• [Task objective] Please quote each of the following rows word for word, in the order given.

• [Some rows]
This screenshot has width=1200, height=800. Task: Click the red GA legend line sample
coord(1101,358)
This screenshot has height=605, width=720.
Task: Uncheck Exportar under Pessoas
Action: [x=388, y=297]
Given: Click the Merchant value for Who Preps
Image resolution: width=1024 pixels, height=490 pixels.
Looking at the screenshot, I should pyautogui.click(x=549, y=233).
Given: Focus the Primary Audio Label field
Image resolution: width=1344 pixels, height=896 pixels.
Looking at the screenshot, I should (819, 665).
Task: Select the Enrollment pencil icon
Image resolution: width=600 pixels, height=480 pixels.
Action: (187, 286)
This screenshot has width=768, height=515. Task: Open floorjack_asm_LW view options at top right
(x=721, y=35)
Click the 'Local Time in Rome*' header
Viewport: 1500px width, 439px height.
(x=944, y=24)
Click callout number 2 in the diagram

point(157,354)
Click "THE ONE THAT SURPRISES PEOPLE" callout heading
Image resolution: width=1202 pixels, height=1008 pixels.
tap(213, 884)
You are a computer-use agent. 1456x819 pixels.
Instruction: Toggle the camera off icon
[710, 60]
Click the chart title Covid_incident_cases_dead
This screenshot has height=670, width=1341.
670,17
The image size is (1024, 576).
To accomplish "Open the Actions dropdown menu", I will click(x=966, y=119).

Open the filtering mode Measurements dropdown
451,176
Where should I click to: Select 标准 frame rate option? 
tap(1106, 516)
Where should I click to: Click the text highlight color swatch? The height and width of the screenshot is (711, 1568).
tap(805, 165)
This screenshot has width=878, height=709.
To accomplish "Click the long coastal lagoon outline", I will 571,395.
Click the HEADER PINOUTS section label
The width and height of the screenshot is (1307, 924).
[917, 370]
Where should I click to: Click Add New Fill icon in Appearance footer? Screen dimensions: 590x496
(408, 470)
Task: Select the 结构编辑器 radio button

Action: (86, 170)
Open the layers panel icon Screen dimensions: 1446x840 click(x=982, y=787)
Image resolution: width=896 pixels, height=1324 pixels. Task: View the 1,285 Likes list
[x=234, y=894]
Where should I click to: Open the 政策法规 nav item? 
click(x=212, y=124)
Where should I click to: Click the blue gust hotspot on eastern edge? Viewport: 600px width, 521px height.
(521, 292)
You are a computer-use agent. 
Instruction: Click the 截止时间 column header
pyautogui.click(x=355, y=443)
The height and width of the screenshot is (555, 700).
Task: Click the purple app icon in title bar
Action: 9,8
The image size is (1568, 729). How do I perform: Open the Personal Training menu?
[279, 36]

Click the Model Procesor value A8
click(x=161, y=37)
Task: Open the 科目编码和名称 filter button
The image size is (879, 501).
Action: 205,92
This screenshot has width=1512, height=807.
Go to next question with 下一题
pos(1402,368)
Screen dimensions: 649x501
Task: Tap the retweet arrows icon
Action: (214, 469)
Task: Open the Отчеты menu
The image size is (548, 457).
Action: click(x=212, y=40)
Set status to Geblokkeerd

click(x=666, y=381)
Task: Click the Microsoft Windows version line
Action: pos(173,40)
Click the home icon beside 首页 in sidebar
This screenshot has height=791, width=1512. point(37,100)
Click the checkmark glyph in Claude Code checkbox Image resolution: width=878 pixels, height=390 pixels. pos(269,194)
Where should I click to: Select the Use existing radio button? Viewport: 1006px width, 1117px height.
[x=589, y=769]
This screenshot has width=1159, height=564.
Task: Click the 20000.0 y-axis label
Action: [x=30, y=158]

• [Task answer]
This screenshot has width=1200, height=800. Task: Click the red GA legend line sample
coord(1101,358)
This screenshot has height=605, width=720.
Task: Uncheck Exportar under Pessoas
Action: [x=388, y=297]
Given: Click the Merchant value for Who Preps
Image resolution: width=1024 pixels, height=490 pixels.
Looking at the screenshot, I should pyautogui.click(x=549, y=233).
Given: Focus the Primary Audio Label field
Image resolution: width=1344 pixels, height=896 pixels.
Looking at the screenshot, I should (819, 665).
Task: Select the Enrollment pencil icon
Image resolution: width=600 pixels, height=480 pixels.
Action: (187, 286)
This screenshot has width=768, height=515. Task: Open floorjack_asm_LW view options at top right
(x=721, y=35)
Click the 'Local Time in Rome*' header
Viewport: 1500px width, 439px height.
(x=944, y=24)
Click callout number 2 in the diagram

point(157,354)
Click "THE ONE THAT SURPRISES PEOPLE" callout heading
Image resolution: width=1202 pixels, height=1008 pixels.
tap(213, 884)
You are a computer-use agent. 1456x819 pixels.
Instruction: Toggle the camera off icon
[710, 60]
Click the chart title Covid_incident_cases_dead
This screenshot has height=670, width=1341.
670,17
The image size is (1024, 576).
To accomplish "Open the Actions dropdown menu", I will click(x=966, y=119).

Open the filtering mode Measurements dropdown
451,176
Where should I click to: Select 标准 frame rate option? 
tap(1106, 516)
Where should I click to: Click the text highlight color swatch? The height and width of the screenshot is (711, 1568).
tap(805, 165)
This screenshot has width=878, height=709.
To accomplish "Click the long coastal lagoon outline", I will 571,395.
Click the HEADER PINOUTS section label
The width and height of the screenshot is (1307, 924).
[917, 370]
Where should I click to: Click Add New Fill icon in Appearance footer? Screen dimensions: 590x496
(408, 470)
Task: Select the 结构编辑器 radio button

Action: (86, 170)
Open the layers panel icon Screen dimensions: 1446x840 click(x=982, y=787)
Image resolution: width=896 pixels, height=1324 pixels. Task: View the 1,285 Likes list
[x=234, y=894]
Where should I click to: Open the 政策法规 nav item? 
click(x=212, y=124)
Where should I click to: Click the blue gust hotspot on eastern edge? Viewport: 600px width, 521px height.
(521, 292)
You are a computer-use agent. 
Instruction: Click the 截止时间 column header
pyautogui.click(x=355, y=443)
The height and width of the screenshot is (555, 700).
Task: Click the purple app icon in title bar
Action: 9,8
The image size is (1568, 729). How do I perform: Open the Personal Training menu?
[279, 36]

Click the Model Procesor value A8
click(x=161, y=37)
Task: Open the 科目编码和名称 filter button
The image size is (879, 501).
Action: 205,92
This screenshot has width=1512, height=807.
Go to next question with 下一题
pos(1402,368)
Screen dimensions: 649x501
Task: Tap the retweet arrows icon
Action: (214, 469)
Task: Open the Отчеты menu
The image size is (548, 457).
Action: click(x=212, y=40)
Set status to Geblokkeerd

click(x=666, y=381)
Task: Click the Microsoft Windows version line
Action: pos(173,40)
Click the home icon beside 首页 in sidebar
This screenshot has height=791, width=1512. point(37,100)
Click the checkmark glyph in Claude Code checkbox Image resolution: width=878 pixels, height=390 pixels. pos(269,194)
Where should I click to: Select the Use existing radio button? Viewport: 1006px width, 1117px height.
[x=589, y=769]
This screenshot has width=1159, height=564.
Task: Click the 20000.0 y-axis label
Action: [x=30, y=158]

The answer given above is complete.